▶ WHAT IS BEING ASKED:
Scan the entries below for the word "beside" and copy every line where it turns up.

"""

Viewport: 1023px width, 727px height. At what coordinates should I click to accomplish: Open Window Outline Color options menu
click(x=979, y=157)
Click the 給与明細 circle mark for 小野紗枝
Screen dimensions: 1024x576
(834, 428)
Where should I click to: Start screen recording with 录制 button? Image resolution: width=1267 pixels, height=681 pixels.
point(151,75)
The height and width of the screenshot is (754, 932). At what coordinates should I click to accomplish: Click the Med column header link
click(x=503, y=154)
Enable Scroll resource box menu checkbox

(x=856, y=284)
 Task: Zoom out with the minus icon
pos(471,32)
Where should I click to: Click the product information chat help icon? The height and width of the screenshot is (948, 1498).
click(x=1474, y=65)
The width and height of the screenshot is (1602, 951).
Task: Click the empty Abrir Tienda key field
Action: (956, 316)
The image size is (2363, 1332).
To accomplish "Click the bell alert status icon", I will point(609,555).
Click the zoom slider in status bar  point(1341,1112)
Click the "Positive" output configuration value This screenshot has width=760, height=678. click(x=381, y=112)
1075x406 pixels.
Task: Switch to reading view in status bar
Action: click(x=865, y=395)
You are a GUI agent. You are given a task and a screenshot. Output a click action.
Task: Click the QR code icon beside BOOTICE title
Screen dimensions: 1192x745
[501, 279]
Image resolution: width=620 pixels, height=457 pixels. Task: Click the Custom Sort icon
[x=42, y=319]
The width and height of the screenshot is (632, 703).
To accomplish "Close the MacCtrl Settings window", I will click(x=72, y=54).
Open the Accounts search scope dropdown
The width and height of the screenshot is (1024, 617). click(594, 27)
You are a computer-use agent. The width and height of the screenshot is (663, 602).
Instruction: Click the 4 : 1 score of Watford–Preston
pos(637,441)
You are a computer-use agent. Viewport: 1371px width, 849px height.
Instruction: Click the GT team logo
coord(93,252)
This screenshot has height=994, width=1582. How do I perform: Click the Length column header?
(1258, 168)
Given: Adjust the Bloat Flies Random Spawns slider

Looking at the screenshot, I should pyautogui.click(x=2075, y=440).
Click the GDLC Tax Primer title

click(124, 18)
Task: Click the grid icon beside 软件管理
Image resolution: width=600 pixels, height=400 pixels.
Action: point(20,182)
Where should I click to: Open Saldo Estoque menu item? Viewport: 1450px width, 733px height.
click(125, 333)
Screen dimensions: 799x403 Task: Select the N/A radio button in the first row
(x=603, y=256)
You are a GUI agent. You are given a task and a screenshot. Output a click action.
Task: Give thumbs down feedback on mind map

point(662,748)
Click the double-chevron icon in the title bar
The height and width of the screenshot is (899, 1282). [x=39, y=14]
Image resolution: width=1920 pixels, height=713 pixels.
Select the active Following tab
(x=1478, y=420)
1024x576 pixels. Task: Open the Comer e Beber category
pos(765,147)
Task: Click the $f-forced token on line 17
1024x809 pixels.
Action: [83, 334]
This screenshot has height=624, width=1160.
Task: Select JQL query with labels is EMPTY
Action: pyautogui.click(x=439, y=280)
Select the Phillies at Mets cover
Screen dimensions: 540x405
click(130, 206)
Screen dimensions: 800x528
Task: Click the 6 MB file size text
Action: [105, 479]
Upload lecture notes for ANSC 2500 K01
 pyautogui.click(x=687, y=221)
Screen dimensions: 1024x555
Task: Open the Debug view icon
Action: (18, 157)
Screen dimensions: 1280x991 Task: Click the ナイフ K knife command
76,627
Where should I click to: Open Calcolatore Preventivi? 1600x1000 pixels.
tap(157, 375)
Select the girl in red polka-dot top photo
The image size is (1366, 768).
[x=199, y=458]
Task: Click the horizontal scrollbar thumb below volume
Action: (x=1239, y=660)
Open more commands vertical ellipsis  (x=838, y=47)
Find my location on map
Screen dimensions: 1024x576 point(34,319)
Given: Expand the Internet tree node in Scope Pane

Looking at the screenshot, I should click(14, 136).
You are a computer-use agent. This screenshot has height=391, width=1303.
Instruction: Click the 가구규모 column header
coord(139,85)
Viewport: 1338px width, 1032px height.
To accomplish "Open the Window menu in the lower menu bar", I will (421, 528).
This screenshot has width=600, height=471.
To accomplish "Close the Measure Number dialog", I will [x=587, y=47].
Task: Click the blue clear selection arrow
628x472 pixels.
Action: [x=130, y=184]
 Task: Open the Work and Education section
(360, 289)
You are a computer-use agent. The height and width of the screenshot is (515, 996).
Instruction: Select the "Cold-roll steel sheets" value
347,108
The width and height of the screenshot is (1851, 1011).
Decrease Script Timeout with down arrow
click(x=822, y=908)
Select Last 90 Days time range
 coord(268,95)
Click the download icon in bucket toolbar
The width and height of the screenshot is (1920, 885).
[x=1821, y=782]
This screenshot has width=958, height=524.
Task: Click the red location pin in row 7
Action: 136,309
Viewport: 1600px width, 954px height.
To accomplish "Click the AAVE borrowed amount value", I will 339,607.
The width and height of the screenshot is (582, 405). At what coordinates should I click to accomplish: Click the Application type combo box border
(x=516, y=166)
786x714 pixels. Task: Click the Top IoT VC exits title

"""

▶ WRITTEN RESPONSE:
Task: Click the QR code icon beside BOOTICE title
Task: Click the grid icon beside 软件管理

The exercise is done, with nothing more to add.